Intervention stock – some thoughts on how to dispose of it
The Council of Agriculture Minister has rubberstamped earlier this month the decision by the EU Commission to remove the fixed price from any potential intervention buying in this year. In practice, it means the Commission may, if it so chooses, not purchase any product into intervention when it opens in March, or to purchase it at a price below the €1698 reference price.
While one can understand it is problematic to be adding more stock to the existing 370,000t overhanging the market, the Commission really needs to get stuck into how to dispose of it.
Interesting proposals have been made by the French government – the most credible of which is to direct it to feed compounders for the manufacture of livestock feed other than calf milk replacer – replacing vegetable protein, perhaps.
It has been pointed out that the product has been available all along for feed compounders to buy it, and they have either not shown interest or only at very low prices.
Perhaps parcelling up different ages of stock for disposal at differentiated prices might appeal to them and release stock while making a clear difference between it and the fresh market, which must not be disrupted.
The EU Commission will be debating a variety of methods for disposal next week, and the IFA Dairy Team will have the opportunity to make some proposals through COPA and the Citizen Dialogue Group which are also scheduled to discuss the issue early next week.

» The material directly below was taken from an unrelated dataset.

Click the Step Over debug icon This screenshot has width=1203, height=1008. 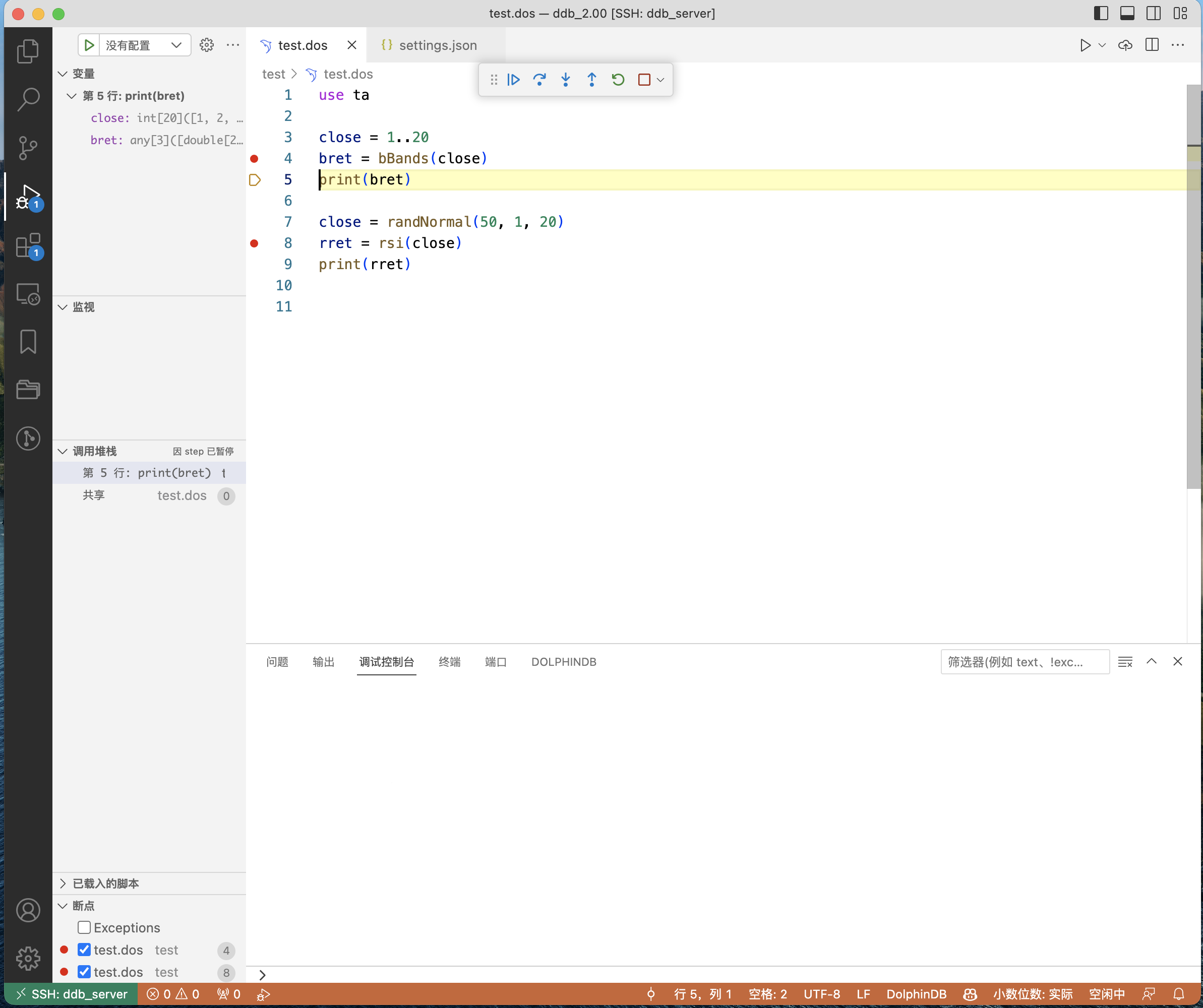pos(539,80)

The ideal scenario would be to dispose of a sizeable chunk from intervention reasonably promptly in a manner which does not have a negative impact on the price of the very different fresh product the production of which is rising with the seasonality of milk production.
Demand is a mixed picture
EU butter and powder demand is reported to be flat. Cheese consumption is continuing to grow moderately, and liquid milk consumption is in decline.
In the US, butter consumption continues historically high, with cheddar (an important ingredient in fast food such as pizza) and powder consumption weaker.
Demand remains very strong in China in particular, where the strong growth of imports seen in 2017 continues in to the new year, especially for powder. Japanese cheese imports are also growing – from a low base. As to Korea, the positive impact of the Olympic Games seems to have waned somewhat with some weakness showing in import activity.
In the rest of South East Asia (Vietnam, Indonesia, Philippines…), powder demand appears to be recovering, with butter and cheese growing from a low base.
In the Middle East and North Africa, Algeria, Libya and Iraq have increased imports, especially from the EU, but volumes to most of the other countries is down. That said, butter exporters report that buyers are starting to find the lower prices more attractive.
In South America Mexico and Chile imports are increasing, especially in the latter case imports of cheese from Europe. Venezuela’s economic woes have cost powder imports, and Brazil dairy imports have weakened.
EU Commodity prices stabilising at lower levels than for most of 2017
It is good to see that the significant fall in prices seen from October onwards for most commodities (since July for SMP) have apparently stabilised, at least for now. A run of 3 positive GDT auctions this year so far, influenced by lower NZ milk output, have undoubtedly influenced this. The next auction is on next Tuesday 20th February, and it will be very interesting to see what this brings.